- **Exercise description**:
Exercise in exact copying. Transcribe every entry that follows, word for word.

────────────────────

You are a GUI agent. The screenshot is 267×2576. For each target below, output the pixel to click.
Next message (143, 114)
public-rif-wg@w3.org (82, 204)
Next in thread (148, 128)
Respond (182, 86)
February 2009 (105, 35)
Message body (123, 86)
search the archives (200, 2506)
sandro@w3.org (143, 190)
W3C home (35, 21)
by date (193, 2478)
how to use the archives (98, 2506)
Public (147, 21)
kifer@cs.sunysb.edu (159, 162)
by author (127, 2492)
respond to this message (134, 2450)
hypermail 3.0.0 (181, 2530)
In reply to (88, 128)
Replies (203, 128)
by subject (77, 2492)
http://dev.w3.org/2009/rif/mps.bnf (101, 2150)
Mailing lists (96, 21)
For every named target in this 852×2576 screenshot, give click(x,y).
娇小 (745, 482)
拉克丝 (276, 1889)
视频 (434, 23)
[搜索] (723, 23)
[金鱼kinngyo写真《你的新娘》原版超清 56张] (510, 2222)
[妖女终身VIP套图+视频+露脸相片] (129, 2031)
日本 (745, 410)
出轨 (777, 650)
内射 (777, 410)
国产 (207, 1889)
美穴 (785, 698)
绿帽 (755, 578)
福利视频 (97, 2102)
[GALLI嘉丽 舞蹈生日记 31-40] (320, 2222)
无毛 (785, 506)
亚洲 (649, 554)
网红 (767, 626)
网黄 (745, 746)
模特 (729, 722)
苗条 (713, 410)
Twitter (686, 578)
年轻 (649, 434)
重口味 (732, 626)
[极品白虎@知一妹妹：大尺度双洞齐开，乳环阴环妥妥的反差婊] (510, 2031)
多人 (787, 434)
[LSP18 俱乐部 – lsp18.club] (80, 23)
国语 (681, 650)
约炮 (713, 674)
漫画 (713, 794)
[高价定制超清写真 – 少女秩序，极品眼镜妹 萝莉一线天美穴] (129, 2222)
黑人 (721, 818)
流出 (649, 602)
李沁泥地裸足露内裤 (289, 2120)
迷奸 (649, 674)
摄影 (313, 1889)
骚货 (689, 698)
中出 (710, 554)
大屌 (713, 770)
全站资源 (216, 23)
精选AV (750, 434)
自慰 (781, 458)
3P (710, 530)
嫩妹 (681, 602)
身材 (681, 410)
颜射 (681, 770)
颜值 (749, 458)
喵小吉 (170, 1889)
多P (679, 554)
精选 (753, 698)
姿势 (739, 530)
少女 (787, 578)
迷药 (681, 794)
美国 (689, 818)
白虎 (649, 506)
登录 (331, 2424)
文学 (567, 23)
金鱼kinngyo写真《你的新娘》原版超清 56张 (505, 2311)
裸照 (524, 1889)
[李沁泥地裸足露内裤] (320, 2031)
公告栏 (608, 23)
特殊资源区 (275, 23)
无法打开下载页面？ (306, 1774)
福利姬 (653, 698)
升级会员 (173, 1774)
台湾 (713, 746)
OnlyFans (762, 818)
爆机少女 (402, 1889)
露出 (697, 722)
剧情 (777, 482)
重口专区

────────────────────

- **Exercise answer**:
You are a GUI agent. The screenshot is 267×2576. For each target below, output the pixel to click.
Next message (143, 114)
public-rif-wg@w3.org (82, 204)
Next in thread (148, 128)
Respond (182, 86)
February 2009 (105, 35)
Message body (123, 86)
search the archives (200, 2506)
sandro@w3.org (143, 190)
W3C home (35, 21)
by date (193, 2478)
how to use the archives (98, 2506)
Public (147, 21)
kifer@cs.sunysb.edu (159, 162)
by author (127, 2492)
respond to this message (134, 2450)
hypermail 3.0.0 (181, 2530)
In reply to (88, 128)
Replies (203, 128)
by subject (77, 2492)
http://dev.w3.org/2009/rif/mps.bnf (101, 2150)
Mailing lists (96, 21)
For every named target in this 852×2576 screenshot, give click(x,y).
娇小 (745, 482)
拉克丝 (276, 1889)
视频 (434, 23)
[搜索] (723, 23)
[金鱼kinngyo写真《你的新娘》原版超清 56张] (510, 2222)
[妖女终身VIP套图+视频+露脸相片] (129, 2031)
日本 (745, 410)
出轨 (777, 650)
内射 (777, 410)
国产 (207, 1889)
美穴 (785, 698)
绿帽 (755, 578)
福利视频 (97, 2102)
[GALLI嘉丽 舞蹈生日记 31-40] (320, 2222)
无毛 (785, 506)
亚洲 (649, 554)
网红 (767, 626)
网黄 (745, 746)
模特 (729, 722)
苗条 (713, 410)
Twitter (686, 578)
年轻 (649, 434)
重口味 (732, 626)
[极品白虎@知一妹妹：大尺度双洞齐开，乳环阴环妥妥的反差婊] (510, 2031)
多人 (787, 434)
[LSP18 俱乐部 – lsp18.club] (80, 23)
国语 (681, 650)
约炮 (713, 674)
漫画 (713, 794)
[高价定制超清写真 – 少女秩序，极品眼镜妹 萝莉一线天美穴] (129, 2222)
黑人 (721, 818)
流出 (649, 602)
李沁泥地裸足露内裤 (289, 2120)
迷奸 (649, 674)
摄影 (313, 1889)
骚货 (689, 698)
中出 (710, 554)
大屌 (713, 770)
全站资源 (216, 23)
精选AV (750, 434)
自慰 (781, 458)
3P (710, 530)
嫩妹 (681, 602)
身材 (681, 410)
颜射 (681, 770)
颜值 (749, 458)
喵小吉 (170, 1889)
多P (679, 554)
精选 (753, 698)
姿势 (739, 530)
少女 (787, 578)
迷药 (681, 794)
美国 (689, 818)
白虎 (649, 506)
登录 (331, 2424)
文学 (567, 23)
金鱼kinngyo写真《你的新娘》原版超清 56张 (505, 2311)
裸照 (524, 1889)
[李沁泥地裸足露内裤] (320, 2031)
公告栏 (608, 23)
特殊资源区 (275, 23)
无法打开下载页面？ (306, 1774)
福利姬 (653, 698)
升级会员 (173, 1774)
台湾 (713, 746)
OnlyFans (762, 818)
爆机少女 (402, 1889)
露出 (697, 722)
剧情 (777, 482)
重口专区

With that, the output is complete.